Plus, for a lot of viruses going around right now, the immunity question is largely moot, Landon told me. So many different pathogens cause colds that a recent exposure to one is unlikely to do much against the next. A person could catch half a dozen colds in a five-year time frame and not even encounter the same type of virus twice.
It's also worth noting that what some people are categorizing as the worst cold they've ever had might actually be a far more menacing virus, such as SARS-CoV-2 or a flu virus. At-home rapid tests for the coronavirus often churn out false-negative results in the early days of infection, even after symptoms start. And although the flu can sometimes be distinguished from a cold by its symptoms, they're often pretty similar. The illnesses can only be definitively diagnosed with a test, which can be difficult to come by.
The pandemic has steered our perception of illness into a false binary: Oh no, it's COVID or Phew, it's not.

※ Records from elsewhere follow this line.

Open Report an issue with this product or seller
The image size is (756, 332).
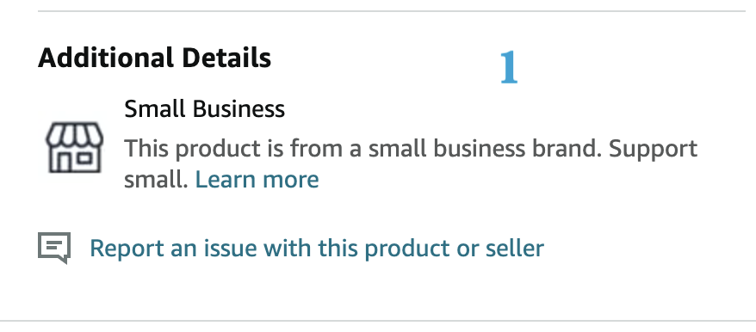pyautogui.click(x=317, y=249)
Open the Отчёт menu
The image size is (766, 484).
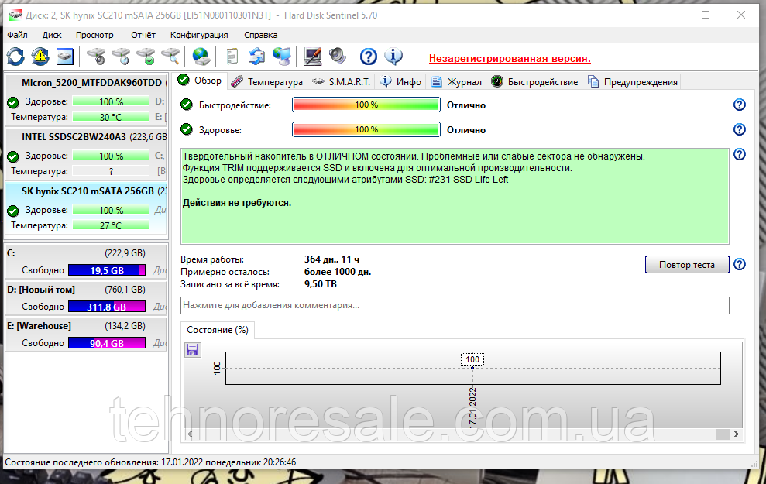[x=143, y=35]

COVID is undoubtedly still more serious than a run-of-the-mill cold—more likely to spark severe disease or chronic, debilitating symptoms that can last months or years. But the range of severity between them overlaps more than the binary implies. Plus, Marcelin points out, what truly is "just" a cold for one person might be an awful, weeks-long slog for someone else, or worse—which is why, no matter what's turning your face into a snot factory, it's still important to keep your germs to yourself. The current outbreak of colds may not be any more severe than usual. But there's no need to make it bigger than it needs to be.